There are many ways to cope effectively with adversity, such as bending like the bamboo tree instead of snapping like the oak twig. When you're faced with a hard or unexpected situation, remind yourself that you have choices—you get to choose your attitude, you can ask for help, and you can often find alternatives.

You may decide to "recalculate your route." If you travel with a GPS, you've likely missed your exit or the turn you were supposed to take. The GPS responds with "recalculating route."

That could happen in your medical practice, too. Your hospital does something like hire physicians competing with your practice, or an insurance company wants to renegotiate your contract and reduce your reimbursement. You find that you may be forced to recalculate your route.

It's possible, however, that there is a good reason for taking a new path instead of the familiar trail. Maybe you've been using the same route or skills you learned decades ago in medical school or your residency\fellowship training. Perhaps it's time to change the direction your practice is taking or to recalculate your route.

When faced with adversity, we have an opportunity to learn new skills. Learning to manage minor setbacks and challenges helps provide the emotional and life tools for handling larger challenges that we will certainly face in our careers and our personal lives. If we learn to bend like the bamboo tree, we can become more resilient, reduce our stress levels, and be less likely to succumb to burnout.

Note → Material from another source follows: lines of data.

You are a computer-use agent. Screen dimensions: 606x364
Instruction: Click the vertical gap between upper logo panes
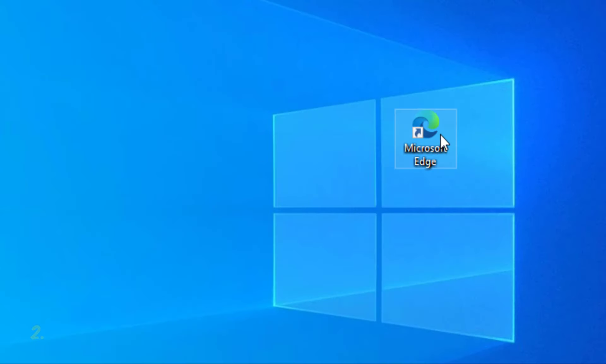379,152
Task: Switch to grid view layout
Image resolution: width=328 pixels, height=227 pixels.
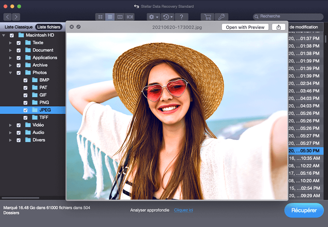Action: click(x=100, y=17)
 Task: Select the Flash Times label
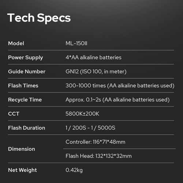(x=23, y=86)
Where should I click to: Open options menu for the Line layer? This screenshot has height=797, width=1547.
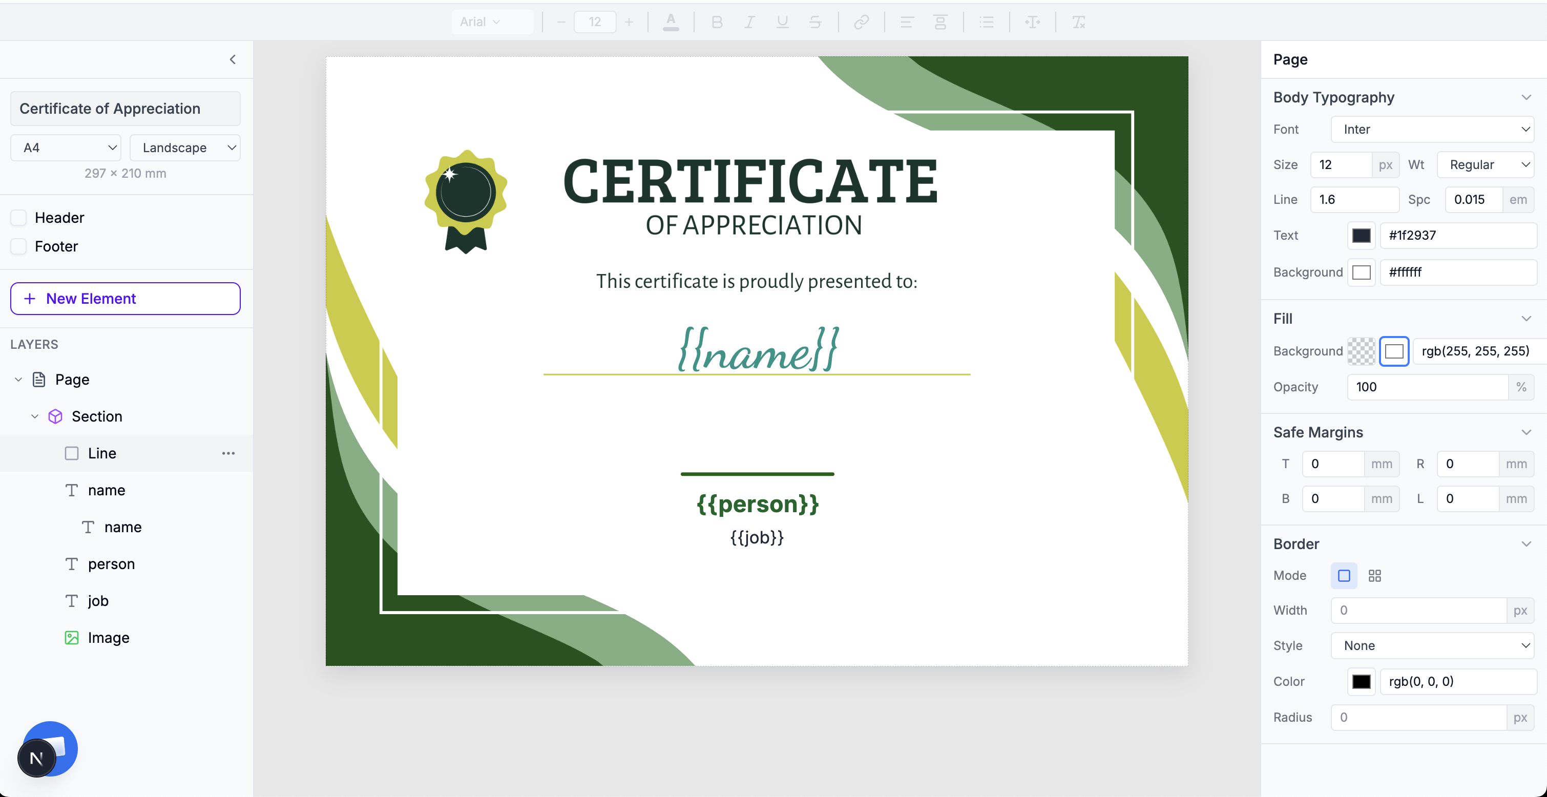point(228,453)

Let me provide another example of how becoming more like the bamboo tree allows us to face obstacles and frustration. Most practices now are faced with the requirement to obtain prior authorization before ordering a test on a patient or before prescribing a drug for the patient. Doctors are told that prior authorizations are implemented to ensure appropriate care is given to patients. Still, these time-consuming, costly checks can lead to delays in care. Prior authorization approval can take days or weeks, sometimes even months. According to the 2019 AMA Prior Authorization physician survey, prior authorizations take 14.4 hours a week per physician. This is uncompensated time for a physician or their support staff and detracts from patient care. Additionally, the findings show that only 30% of physicians have staff dedicated to working on prior authorizations. That is, 70% of physicians give that responsibility to other staff members in the practice who already have other responsibilities.

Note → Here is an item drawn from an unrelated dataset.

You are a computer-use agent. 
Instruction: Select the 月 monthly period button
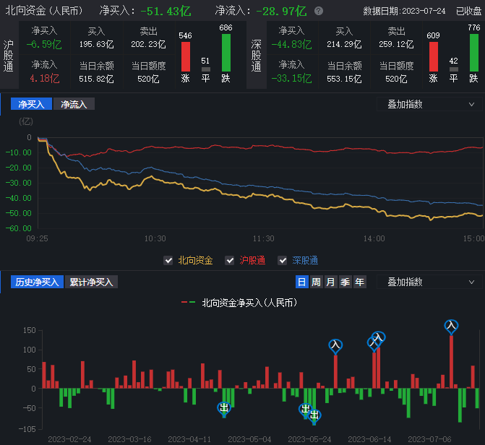330,282
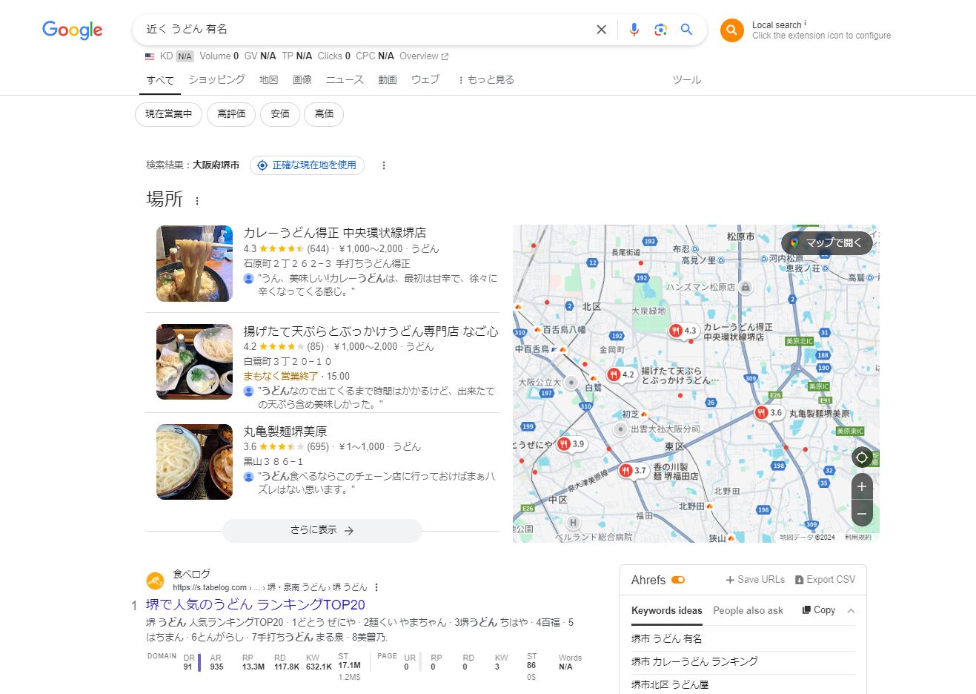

We can become more like a bamboo tree by having a dedicated prior authorization specialist communicate with the payors and off-load that function to others so that the staff and the providers can focus on patient care.

Bottom Line: The Chinese metaphor for bamboo is that you must bend with adversities and problems. If you don't bend, you break. Bamboo's strength is its ability to bend, and that's its unique advantage. Hopefully, we are more like bamboo than a dried oak twig!

Neil Baum, MD, a Professor of Clinical Urology at Tulane University in New Orleans, LA. Dr. Baum is the author of several books, including the best-selling book, Marketing Your Medical Practice-Ethically, Effectively, and Economically, which has sold over 225,000 copies and has been translated into Spanish.